> _What you need to do_:
Below are entries with pictures in them. Output exactly the lines starting at the line with "Privacy (39, 1622)" and ending at the line with "Botox (213, 867)", both included, but not the pictures.

> _Information_:
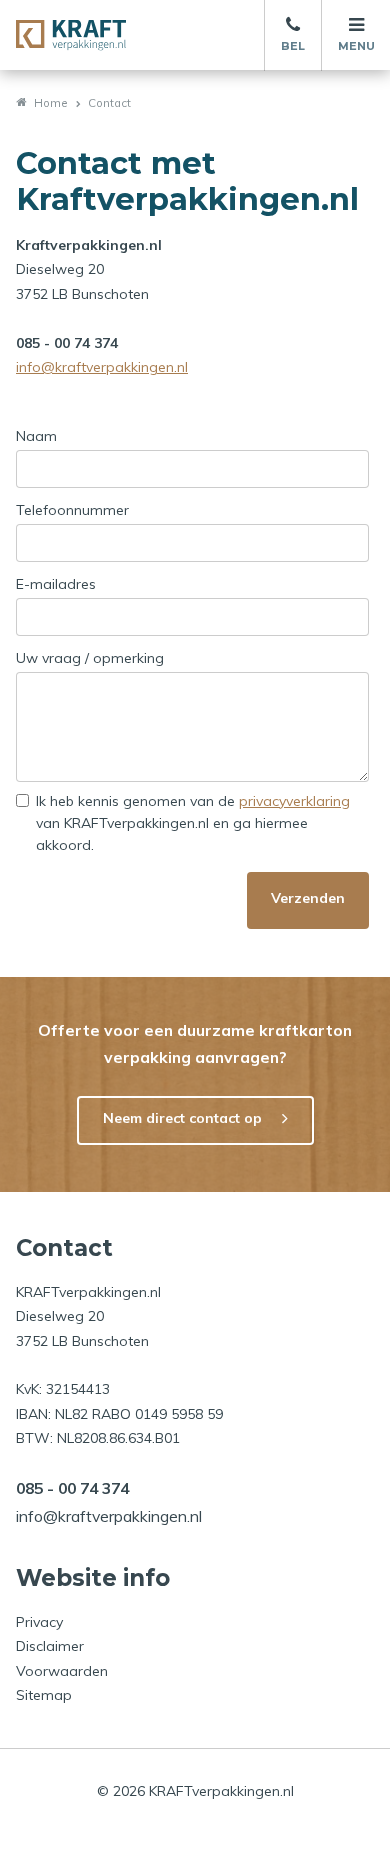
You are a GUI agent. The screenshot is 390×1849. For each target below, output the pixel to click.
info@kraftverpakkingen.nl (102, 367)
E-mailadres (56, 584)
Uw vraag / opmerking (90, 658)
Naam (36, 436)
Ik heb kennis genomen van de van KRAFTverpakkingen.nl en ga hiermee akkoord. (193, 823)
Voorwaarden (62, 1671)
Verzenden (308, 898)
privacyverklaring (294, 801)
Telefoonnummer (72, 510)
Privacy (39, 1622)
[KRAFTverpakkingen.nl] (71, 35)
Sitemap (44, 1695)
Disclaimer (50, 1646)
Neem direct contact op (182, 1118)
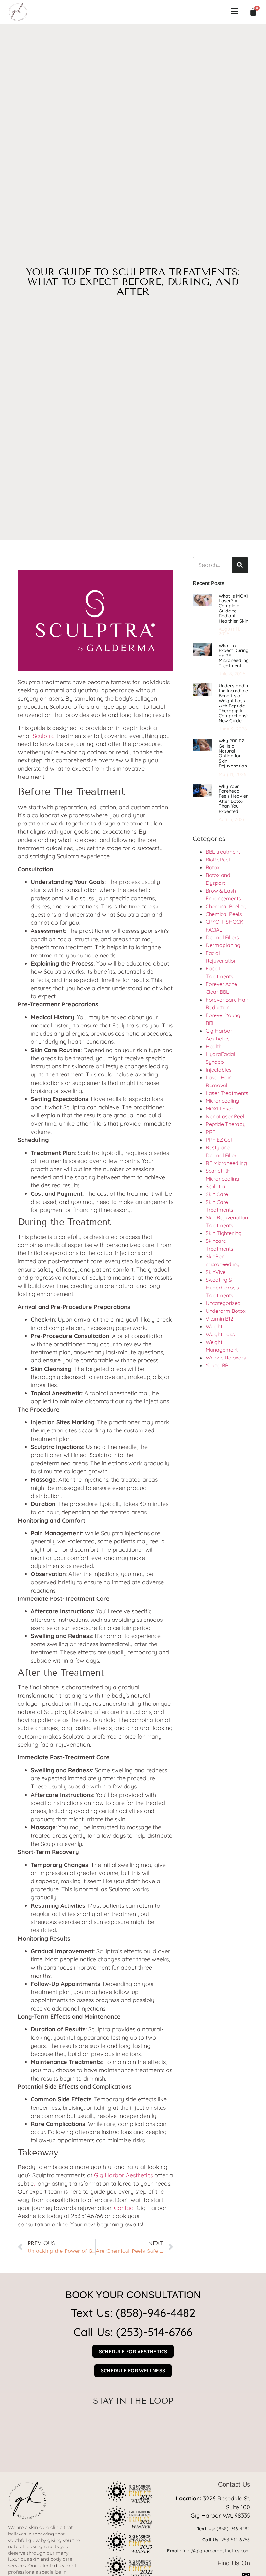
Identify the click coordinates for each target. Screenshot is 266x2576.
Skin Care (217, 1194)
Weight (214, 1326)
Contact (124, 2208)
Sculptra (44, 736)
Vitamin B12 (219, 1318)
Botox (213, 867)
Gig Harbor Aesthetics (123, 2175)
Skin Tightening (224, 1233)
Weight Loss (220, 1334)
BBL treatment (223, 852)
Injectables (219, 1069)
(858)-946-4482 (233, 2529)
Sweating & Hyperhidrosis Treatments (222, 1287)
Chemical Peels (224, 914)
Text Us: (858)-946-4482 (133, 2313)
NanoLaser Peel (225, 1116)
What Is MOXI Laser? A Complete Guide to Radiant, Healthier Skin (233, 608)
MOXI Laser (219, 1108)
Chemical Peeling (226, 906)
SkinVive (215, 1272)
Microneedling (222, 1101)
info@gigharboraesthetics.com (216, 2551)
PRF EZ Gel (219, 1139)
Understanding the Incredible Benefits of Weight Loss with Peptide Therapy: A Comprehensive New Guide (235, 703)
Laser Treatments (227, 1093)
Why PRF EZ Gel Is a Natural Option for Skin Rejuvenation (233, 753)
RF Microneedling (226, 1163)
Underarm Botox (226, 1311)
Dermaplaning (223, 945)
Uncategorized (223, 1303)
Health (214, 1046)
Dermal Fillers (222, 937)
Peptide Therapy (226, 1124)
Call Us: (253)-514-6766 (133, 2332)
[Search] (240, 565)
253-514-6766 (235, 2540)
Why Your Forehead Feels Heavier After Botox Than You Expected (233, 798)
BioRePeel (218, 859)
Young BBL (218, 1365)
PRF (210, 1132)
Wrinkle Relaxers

> _Answer to this task_:
Privacy (39, 1622)
[KRAFTverpakkingen.nl] (71, 35)
Sitemap (44, 1695)
Disclaimer (50, 1646)
Neem direct contact op (182, 1118)
Identify the click coordinates for each target. Screenshot is 266x2576.
Skin Care (217, 1194)
Weight (214, 1326)
Contact (124, 2208)
Sculptra (44, 736)
Vitamin B12 (219, 1318)
Botox (213, 867)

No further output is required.